The ladies talk about how painful a friendship pause / breakup can be, and while I am known for my bubbly and effervescent content, I had to secretly be sad. Really really sad.
It’s not all doom and gloom. I am connecting with new amazing human beings on a deeper level, but I am someone who has major trust issues, and so the idea of making new friends at almost 40 years old feels like I have to pack decades of secrets and shared memories up from one home and bring it to another, hoping that isn’t too intimidating for the next. It’s just a lot and I have felt very alone because of friends that have faded away or stopped trying.
I am sure they all had their own issues and hurdles, but I like to think I’m the friend you can always call. They just stopped calling.
Okay so money and friend problems at the same time? Yeah, that is and has been a lot.
Let’s talk about Pride 2023. I’ve shared some thoughts this year but I don’t know how else to say that getting death threats during Pride month has been quite traumatic. A busy time of year for Queer creators, we faced a FUCK ton of performative marketing, blatant bad choices of brands and PR firms hiring straight people, promises to Beyonce concert tickets only to be ghosted, and just a lot of fucking shit as a community. In ten years I have NEVER seen this much hate and I’m angry. I’m angry and I don’t ever want to see another Pride month like the one we just lived. I made a lot of money, but I had to smile through people wishing me dead, brands telling me to tone it down, and being scared of being attacked physically. That is simply not okay.
And to add the cherry on top of all of this? I am really struggling to feel confident these days in my own skin.
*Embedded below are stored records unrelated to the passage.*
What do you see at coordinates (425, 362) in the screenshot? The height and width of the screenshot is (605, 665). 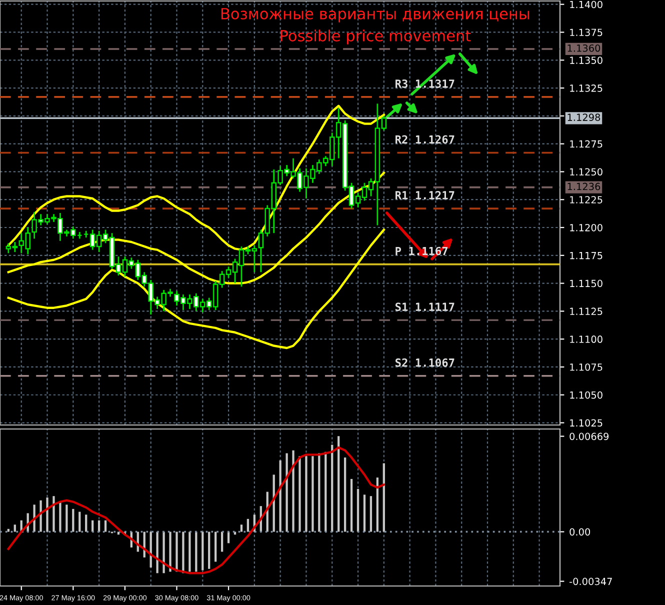 I see `annotation: S2 1.1067` at bounding box center [425, 362]. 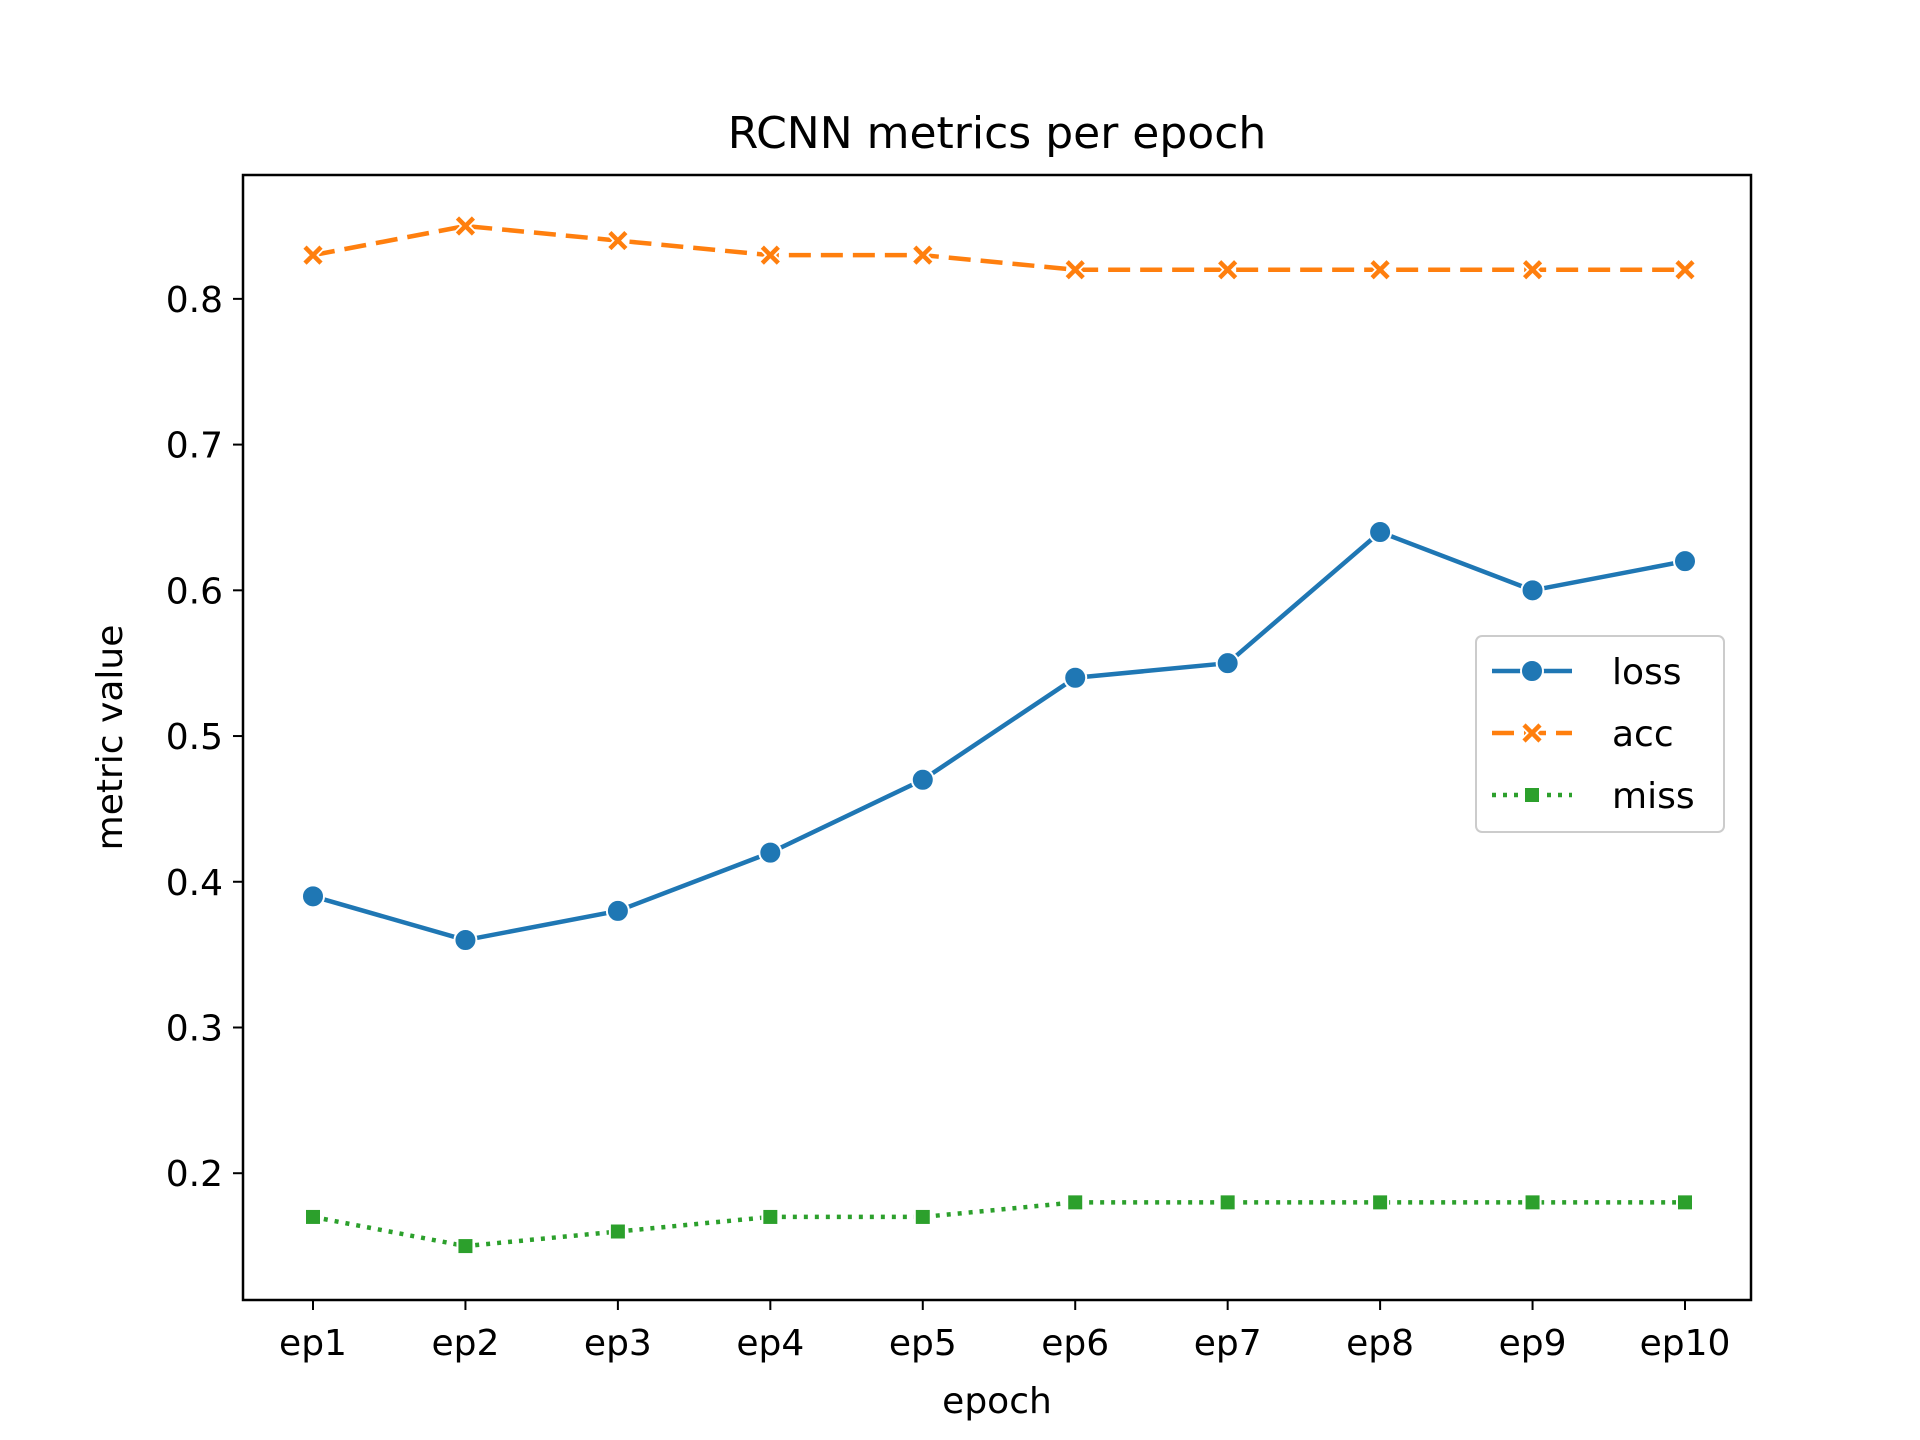 I want to click on x-tick-label: ep2, so click(x=465, y=1344).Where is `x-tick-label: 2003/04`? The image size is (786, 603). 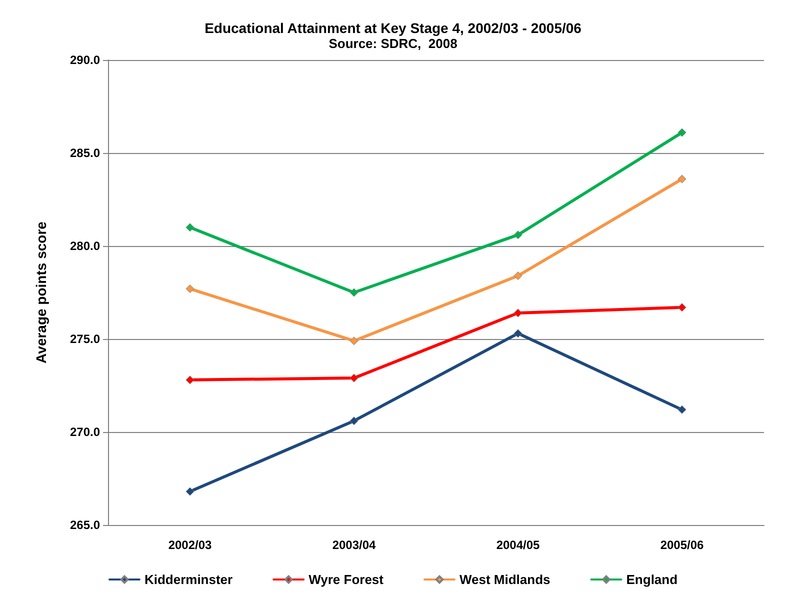 x-tick-label: 2003/04 is located at coordinates (354, 545). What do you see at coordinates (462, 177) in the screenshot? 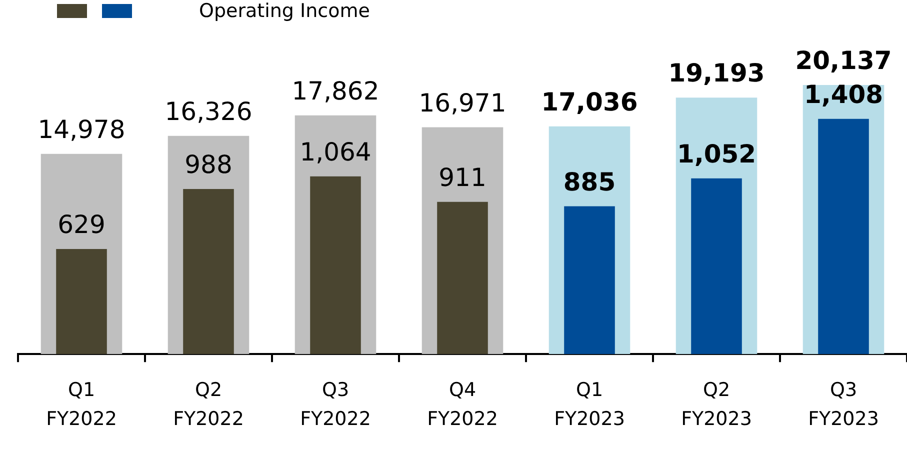
I see `data-label: 911` at bounding box center [462, 177].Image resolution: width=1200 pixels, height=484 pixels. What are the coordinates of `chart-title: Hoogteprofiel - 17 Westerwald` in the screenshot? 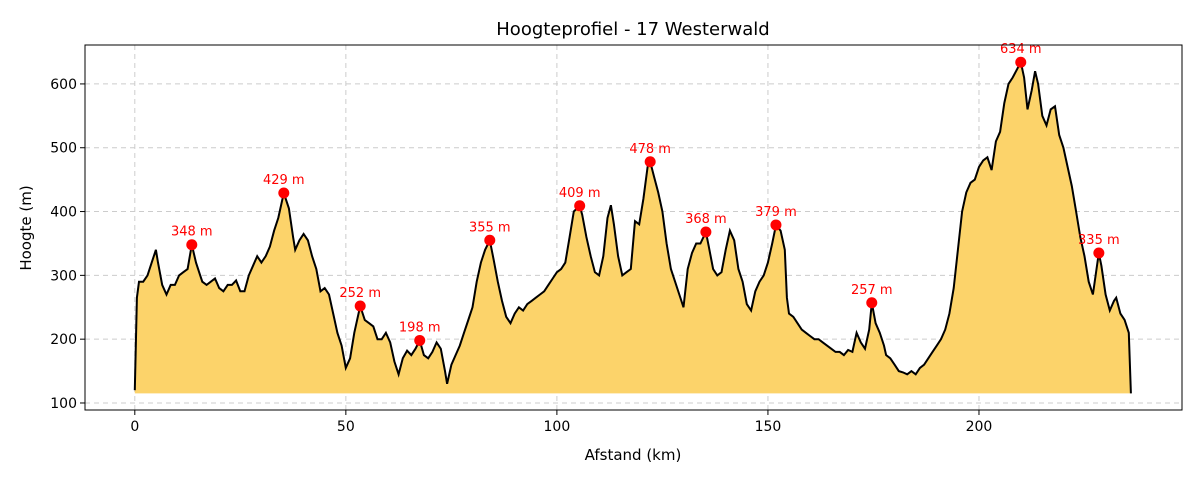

While it’s no one’s business to discuss the body of anyone else, mine has changed in both good and bad ways and I still struggle with loving it the way I should. Confidence comes from the inside, but the outside can really take it’s toll when friends, family, and your spouse comment on how much weight you’ve put on. To be in front of my own camera, let alone a TV camera, has my anxiety around the whole topic at an all time high. If I could, I would probably get plastic surgery at this point in my life and whatever that makes you feel is fair, but it’s where I’m at.
I am going to try and be more patient with myself and my physical self, and I will continue to share that openly with you because I know someone out there reading this will resound with what I am feeling and maybe not feel so alone.
This is what the blog was always meant to be. A moment of connection between me the person reading these words.
So am I happy today? Yes. I absolutely am.
But am I also struggling with all of this at the same time? Yes. Daily.
And that’s what I hope people remember when they see people on the internet doing beautiful things and sharing their passions. We are also all human and you have no idea the battles we are fighting behind closed doors.
Anyway, I have no idea how this post will be received. But I am glad I have been able to be honest with myself and with you all again in a way that feels very authentic.
Wishing you a moment of clarity and peace like writing this out has offered me.